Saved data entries
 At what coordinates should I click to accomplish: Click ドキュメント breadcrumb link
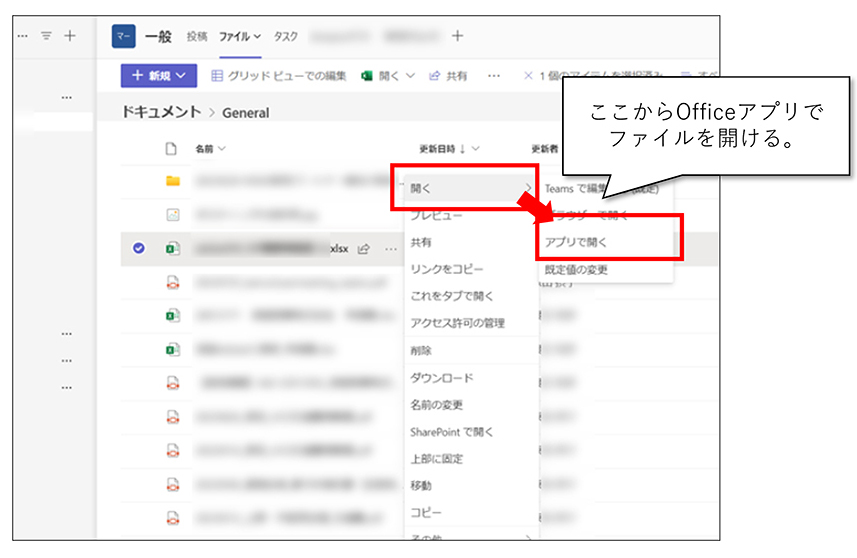pyautogui.click(x=161, y=113)
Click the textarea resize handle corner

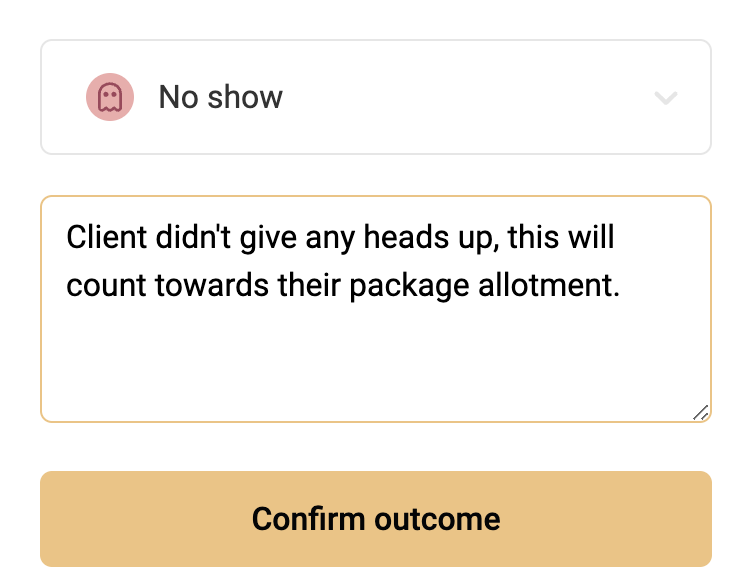[701, 412]
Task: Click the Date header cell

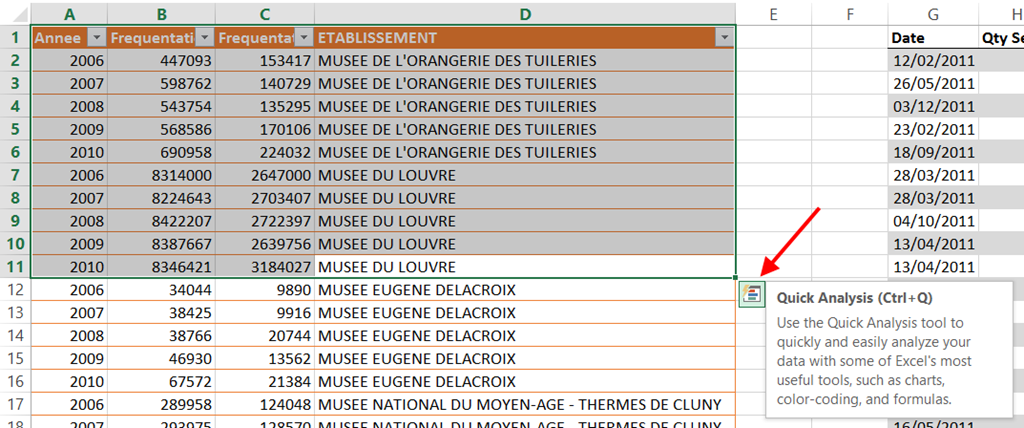Action: [x=932, y=38]
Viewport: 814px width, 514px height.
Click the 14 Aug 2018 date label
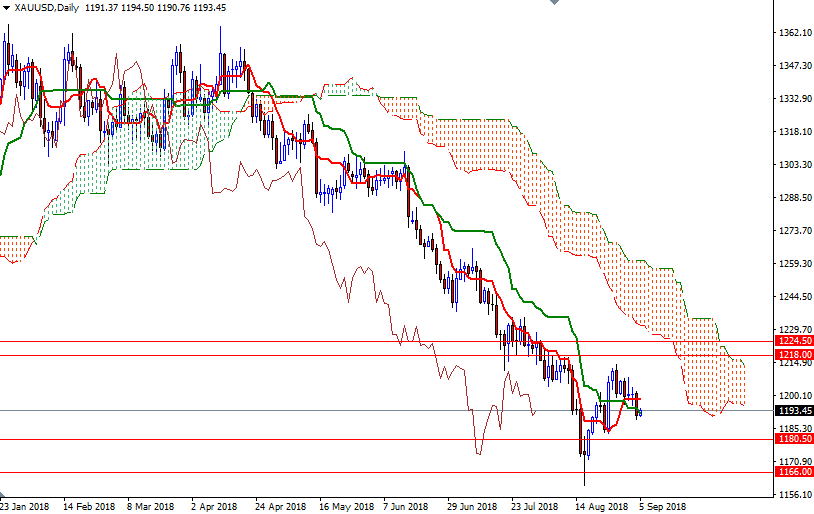(x=602, y=506)

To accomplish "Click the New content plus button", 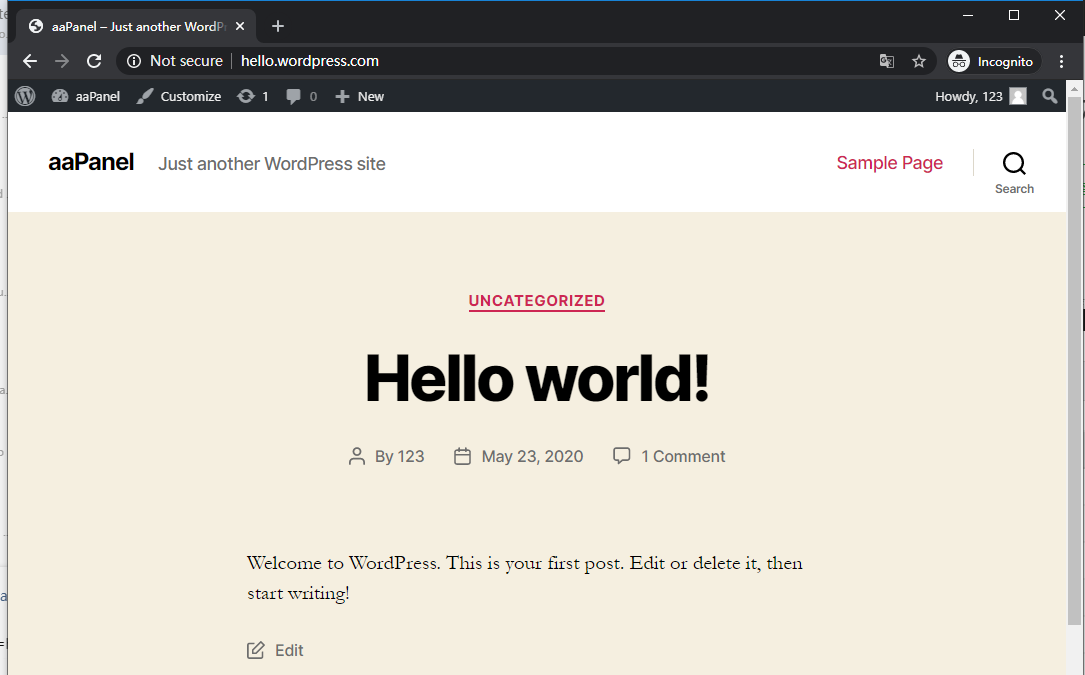I will (359, 96).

## Task requirements:
Where a picture appears, omit it; otherwise reproduce each line above from the first to the one with "Viewport: 814px width, 514px height.", inclusive.

## Answer:
 At what coordinates should I click to accomplish: Click ドキュメント breadcrumb link
pyautogui.click(x=161, y=113)
Click the textarea resize handle corner

[701, 412]
Task: Click the Date header cell

Action: [x=932, y=38]
Viewport: 814px width, 514px height.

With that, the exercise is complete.